- EXTRACT PROVIDED -
=== Section Start ===

CHAPTER 16
Virginia Carol Kennedy was born on July 25, 1954, the daughter of a secretary and a postal worker. Raised in Nashville, Tennessee, where her family still lives today, Carol and her brother, John, who is two years older, were very close as kids.
After leaving the army as a staff sergeant, Carol's father, Alvin “A.G.” Kennedy Jr., continued to serve in the reserves for twenty more years while working for the U.S. Postal Service, where he started as a mail carrier and retired as an auditor.
While Carol was growing up, she and A.G. doted on each other. “I think she loved me, but I think she loved her dad more,” said Ruth Kennedy, Carol's eighty-nine-year-old mother, in 2014. “I truly do. Because I was probably the disciplinarian.”
Ruth worked the first half of her career for the Tennessee Department of Education, the state Department of Insurance and Banking and its Legislative Council Committee. She later moved to the private sector to work for the American Association for State and Local History.
An avid fan of classical symphonic music and a pianist since she was nine years old, Ruth made sure to have music playing in the house from the time the children were born.
A headstrong little girl, Carol knew what she wanted. Not liking her given name, Virginia, she began going by her middle name at the start of elementary school.

=== Section End ===

- SOURCE DATA -
=== Section Start ===

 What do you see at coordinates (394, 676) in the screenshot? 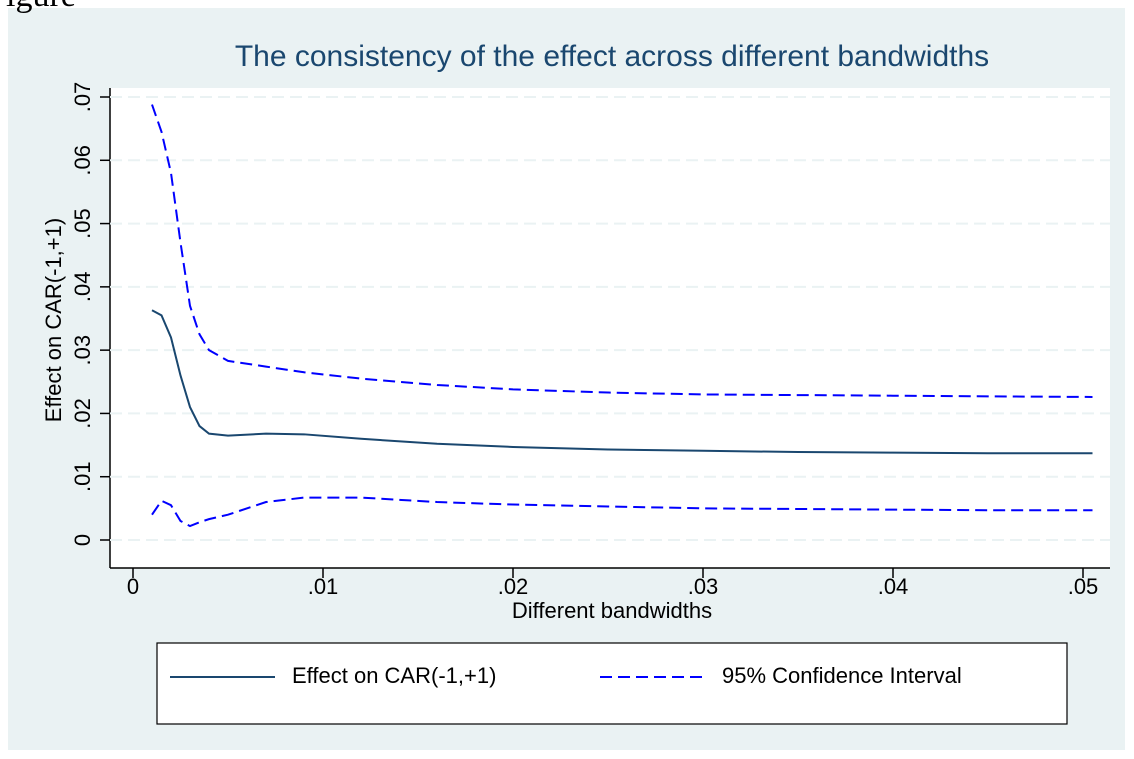
I see `legend-label: Effect on CAR(-1,+1)` at bounding box center [394, 676].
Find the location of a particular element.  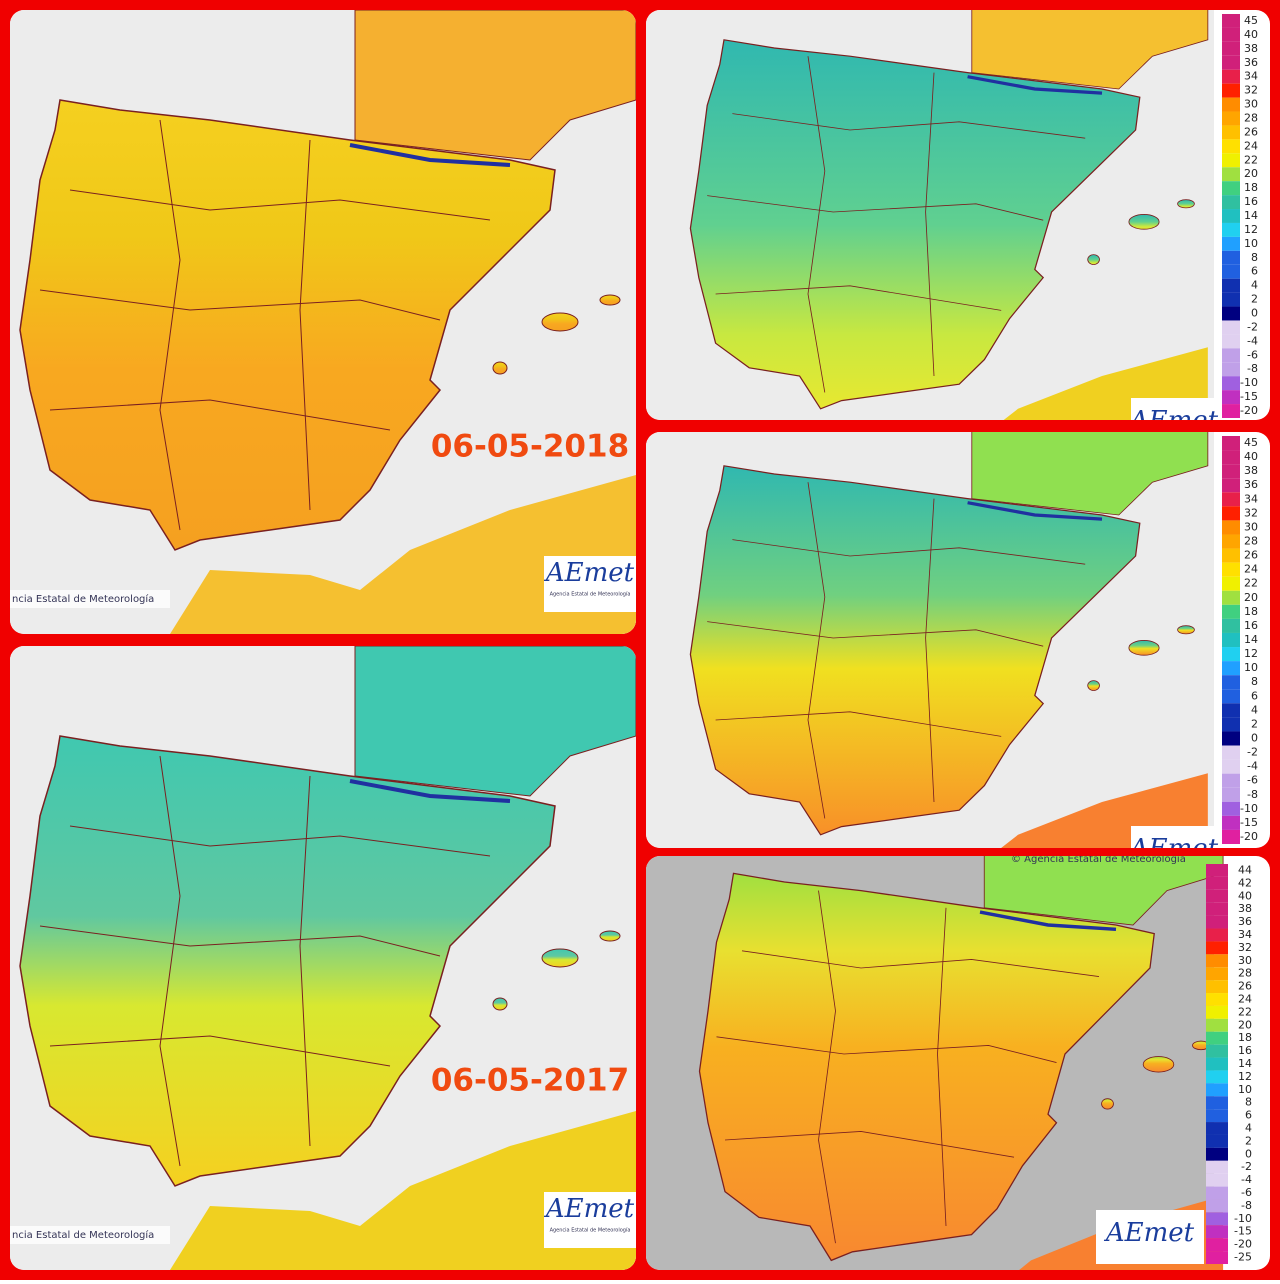

legend-label: -10 is located at coordinates (1243, 1218).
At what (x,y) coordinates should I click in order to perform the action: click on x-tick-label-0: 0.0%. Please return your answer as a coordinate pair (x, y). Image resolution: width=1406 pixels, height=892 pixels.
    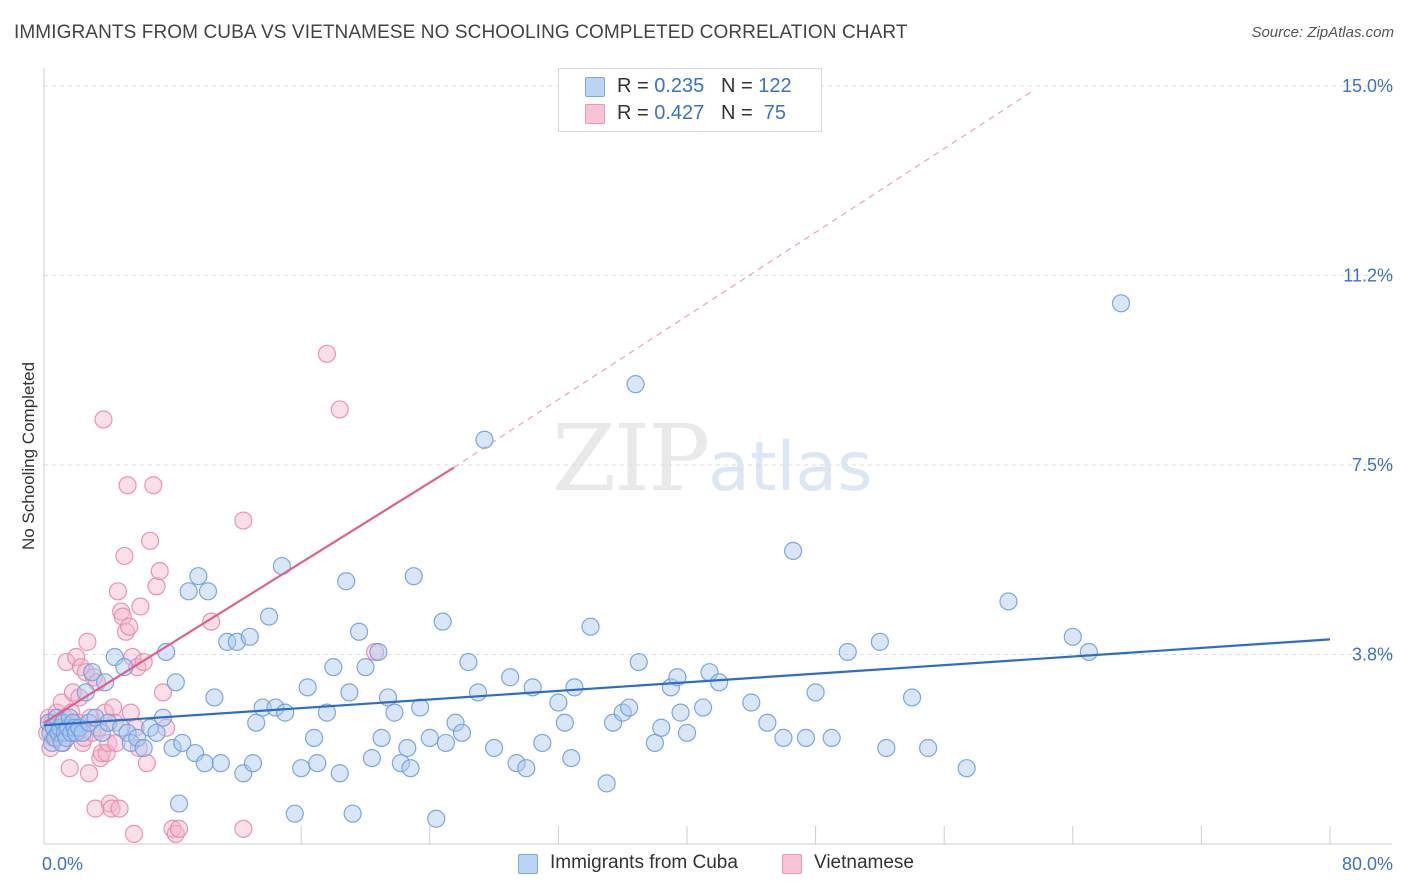
    Looking at the image, I should click on (62, 864).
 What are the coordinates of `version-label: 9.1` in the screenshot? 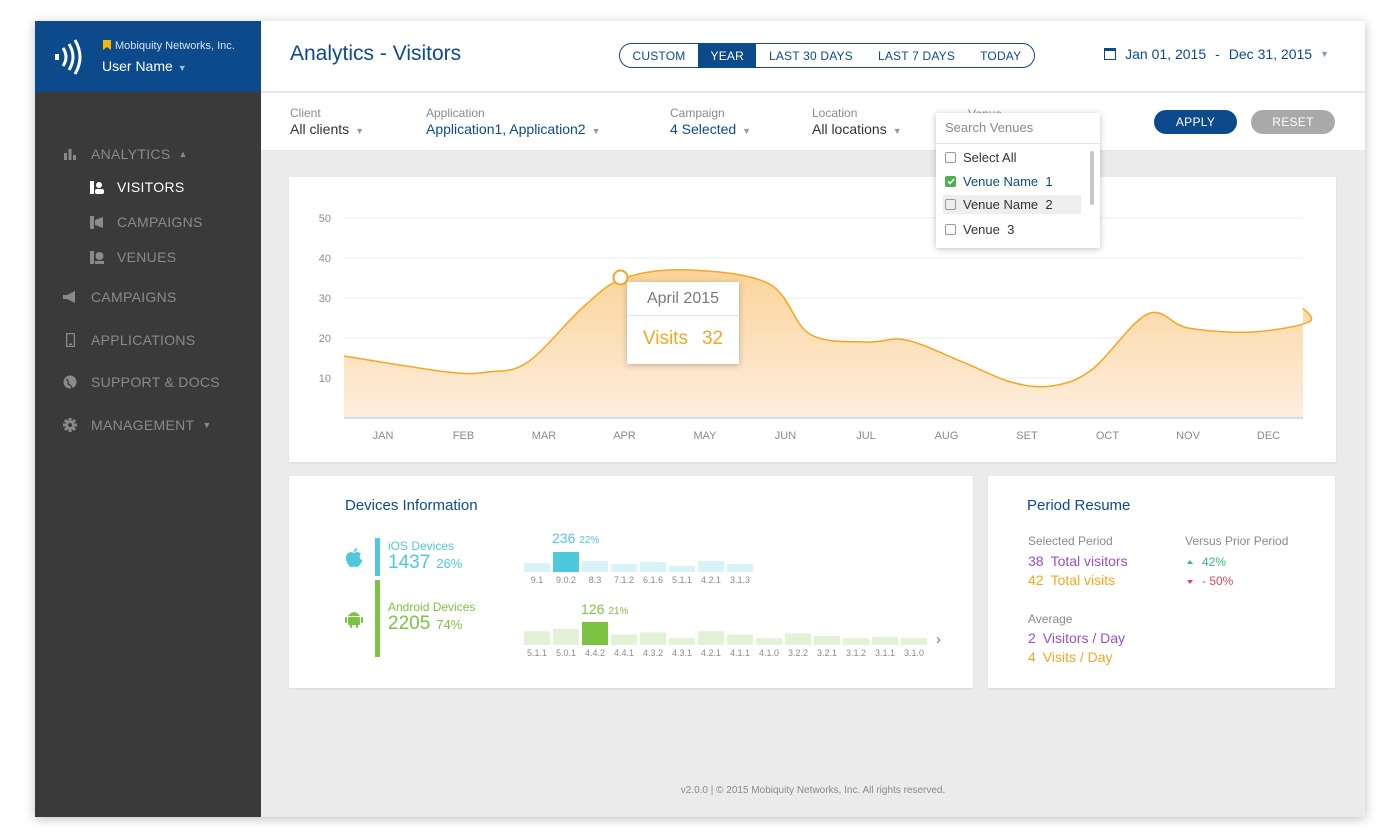 It's located at (538, 580).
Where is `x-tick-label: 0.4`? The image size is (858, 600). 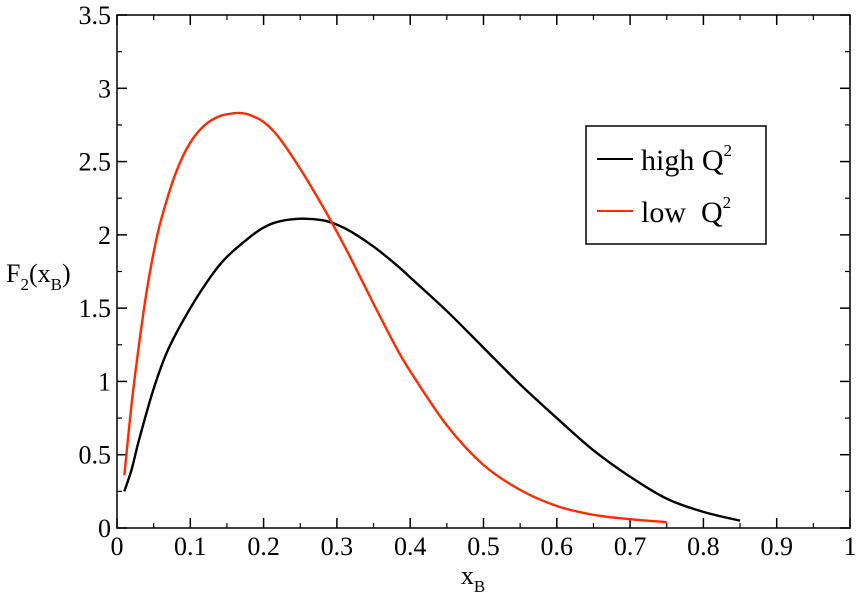 x-tick-label: 0.4 is located at coordinates (410, 546).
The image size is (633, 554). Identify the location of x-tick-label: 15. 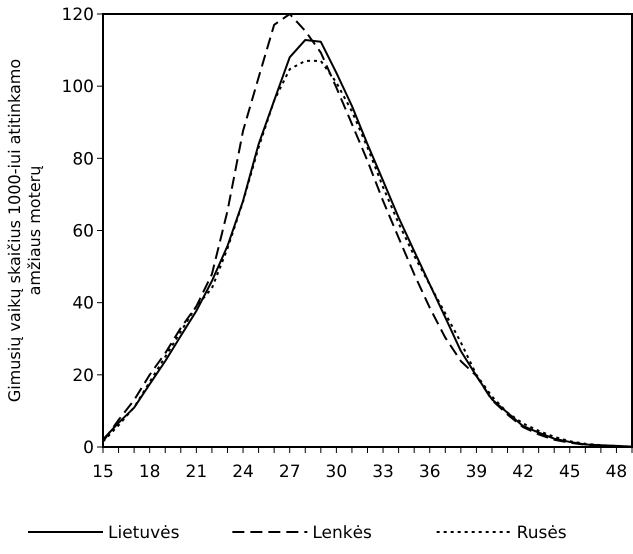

=== Section End ===

- WRITTEN TASK 1 -
Give the passage about Carol Kennedy's early life again from "A headstrong little" to "of elementary school.", swapping "headstrong" for "strong-willed".
- WRITTEN TASK 2 -
Write out the records from their first line through the line with "legend-label: -10 is", leaving out the pictures.

- EXERCISE SOLUTION 1 -
A strong-willed little girl, Carol knew what she wanted. Not liking her given name, Virginia, she began going by her middle name at the start of elementary school.

- EXERCISE SOLUTION 2 -
 What do you see at coordinates (394, 676) in the screenshot? 
I see `legend-label: Effect on CAR(-1,+1)` at bounding box center [394, 676].
Find the location of a particular element.  

legend-label: -10 is located at coordinates (1243, 1218).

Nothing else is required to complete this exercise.